Assessore Hans Berger
“Per alcuni le montagne sono sinonimo di libertà, altri le vedono come chiusura e minaccia, ad altri ancora danno un senso di protezione. Di sicuro c'è che le montagne lasciano il segno, sul territorio e sugli abitanti, più di quanto si possa immaginare. Da sempre siamo stati costretti a trasportare cose e persone da monte a valle e da valle a monte, e non è quindi un caso che qui siano nate le prime funivie europee: Mendola, Colle, Renon. Da tanti anni utilizziamo la forza delle acque per ricavare energia e abbiamo sviluppato delle competenze specifiche nell'abbigliamento funzionale per la montagna. Abbiamo saputo domare gli eccessi della natura realizzando sistemi anti-valanghe, rafforzando gli argini dei corsi d'acqua e mettendo in sicurezza i pendii.

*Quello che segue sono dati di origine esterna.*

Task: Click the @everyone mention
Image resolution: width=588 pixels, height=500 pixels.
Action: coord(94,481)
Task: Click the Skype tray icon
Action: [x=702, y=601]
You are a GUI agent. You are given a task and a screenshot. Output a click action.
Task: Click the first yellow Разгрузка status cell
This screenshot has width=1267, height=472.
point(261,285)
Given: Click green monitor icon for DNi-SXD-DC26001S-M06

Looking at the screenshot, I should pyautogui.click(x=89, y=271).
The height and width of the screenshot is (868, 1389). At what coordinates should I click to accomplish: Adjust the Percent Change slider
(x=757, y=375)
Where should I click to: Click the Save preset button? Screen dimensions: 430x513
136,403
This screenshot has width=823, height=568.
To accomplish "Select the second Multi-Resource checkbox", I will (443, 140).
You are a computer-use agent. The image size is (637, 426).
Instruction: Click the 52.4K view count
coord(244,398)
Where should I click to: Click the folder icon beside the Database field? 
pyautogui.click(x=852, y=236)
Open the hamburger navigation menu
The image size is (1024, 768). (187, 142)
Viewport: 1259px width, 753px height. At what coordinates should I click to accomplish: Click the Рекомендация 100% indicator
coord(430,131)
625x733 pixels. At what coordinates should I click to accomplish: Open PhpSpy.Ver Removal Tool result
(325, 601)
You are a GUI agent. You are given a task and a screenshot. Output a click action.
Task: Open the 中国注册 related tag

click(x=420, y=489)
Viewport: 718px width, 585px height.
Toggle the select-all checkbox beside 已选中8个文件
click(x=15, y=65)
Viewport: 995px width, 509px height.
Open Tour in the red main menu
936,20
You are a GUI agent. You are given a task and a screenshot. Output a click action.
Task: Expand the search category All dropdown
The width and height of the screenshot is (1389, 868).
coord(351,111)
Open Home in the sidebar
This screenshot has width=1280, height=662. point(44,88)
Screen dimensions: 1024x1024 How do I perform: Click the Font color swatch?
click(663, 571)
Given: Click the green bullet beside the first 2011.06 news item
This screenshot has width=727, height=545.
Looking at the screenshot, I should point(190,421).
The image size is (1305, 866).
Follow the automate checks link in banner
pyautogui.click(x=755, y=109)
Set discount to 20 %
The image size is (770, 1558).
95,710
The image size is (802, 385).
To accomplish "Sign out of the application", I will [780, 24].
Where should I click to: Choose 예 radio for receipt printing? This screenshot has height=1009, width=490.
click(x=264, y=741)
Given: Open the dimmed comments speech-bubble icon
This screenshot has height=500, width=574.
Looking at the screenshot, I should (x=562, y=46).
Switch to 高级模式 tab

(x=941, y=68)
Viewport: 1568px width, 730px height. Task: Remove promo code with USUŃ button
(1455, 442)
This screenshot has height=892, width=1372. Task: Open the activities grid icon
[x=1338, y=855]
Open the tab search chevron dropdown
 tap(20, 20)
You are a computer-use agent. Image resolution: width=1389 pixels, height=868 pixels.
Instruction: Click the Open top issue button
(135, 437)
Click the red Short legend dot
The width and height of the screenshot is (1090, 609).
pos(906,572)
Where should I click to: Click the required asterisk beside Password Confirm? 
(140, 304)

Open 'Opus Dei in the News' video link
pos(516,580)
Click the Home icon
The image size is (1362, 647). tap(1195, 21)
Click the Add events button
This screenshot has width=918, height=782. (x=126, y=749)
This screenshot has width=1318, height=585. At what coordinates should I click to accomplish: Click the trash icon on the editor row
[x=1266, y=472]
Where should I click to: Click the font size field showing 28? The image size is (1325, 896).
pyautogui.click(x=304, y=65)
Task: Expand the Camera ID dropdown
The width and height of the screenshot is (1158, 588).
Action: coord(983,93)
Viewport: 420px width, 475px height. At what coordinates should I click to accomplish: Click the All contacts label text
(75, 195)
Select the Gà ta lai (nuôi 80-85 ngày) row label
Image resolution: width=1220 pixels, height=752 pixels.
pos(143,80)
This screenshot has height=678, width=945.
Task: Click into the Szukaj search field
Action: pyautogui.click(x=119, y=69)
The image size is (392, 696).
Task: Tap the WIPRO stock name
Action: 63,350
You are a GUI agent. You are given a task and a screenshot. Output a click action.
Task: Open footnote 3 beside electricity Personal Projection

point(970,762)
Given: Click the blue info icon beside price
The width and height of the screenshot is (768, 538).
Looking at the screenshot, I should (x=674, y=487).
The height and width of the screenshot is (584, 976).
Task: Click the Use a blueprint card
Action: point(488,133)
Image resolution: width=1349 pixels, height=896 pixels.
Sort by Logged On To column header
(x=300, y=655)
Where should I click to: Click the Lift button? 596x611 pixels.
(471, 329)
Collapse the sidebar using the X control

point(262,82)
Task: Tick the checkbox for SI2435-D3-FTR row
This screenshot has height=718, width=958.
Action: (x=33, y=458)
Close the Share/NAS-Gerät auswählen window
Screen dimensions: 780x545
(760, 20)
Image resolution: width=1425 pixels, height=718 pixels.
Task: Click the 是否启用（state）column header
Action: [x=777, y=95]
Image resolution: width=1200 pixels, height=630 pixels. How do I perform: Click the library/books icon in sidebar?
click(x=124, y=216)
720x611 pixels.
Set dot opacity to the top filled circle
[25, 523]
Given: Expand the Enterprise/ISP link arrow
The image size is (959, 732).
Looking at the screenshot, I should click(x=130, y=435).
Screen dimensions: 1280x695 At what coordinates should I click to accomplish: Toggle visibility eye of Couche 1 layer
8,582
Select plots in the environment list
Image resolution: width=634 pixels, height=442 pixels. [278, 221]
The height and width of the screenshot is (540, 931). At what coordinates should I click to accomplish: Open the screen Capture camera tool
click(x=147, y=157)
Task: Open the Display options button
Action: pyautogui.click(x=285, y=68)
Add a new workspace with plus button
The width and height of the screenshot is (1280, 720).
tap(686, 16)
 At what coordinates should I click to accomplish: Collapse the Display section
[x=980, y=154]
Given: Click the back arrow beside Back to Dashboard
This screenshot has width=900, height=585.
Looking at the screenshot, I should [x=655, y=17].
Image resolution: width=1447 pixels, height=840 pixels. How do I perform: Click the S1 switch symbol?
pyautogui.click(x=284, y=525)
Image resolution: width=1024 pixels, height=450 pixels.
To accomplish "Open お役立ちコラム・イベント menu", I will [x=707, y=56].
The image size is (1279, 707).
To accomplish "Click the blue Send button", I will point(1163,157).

Ancora oggi, come ieri, i contadini di montagna devono fare i conti con una vita in salita ed un modo di lavorare molto diverso dagli agricoltori di pianura. La gente, soprattutto chi vive nelle grandi città, ha sempre più voglia di natura. E sono sempre più le persone che non si accontentano di vedere nel paesaggio un grande spazio da vivere, ma vogliono anche conoscerlo meglio. L'Alto Adige deve quindi continuare a sviluppare questo suo punto di forza così come è importante, nell'ottica del turismo, farlo conoscere ancora di più ai suoi ospiti”.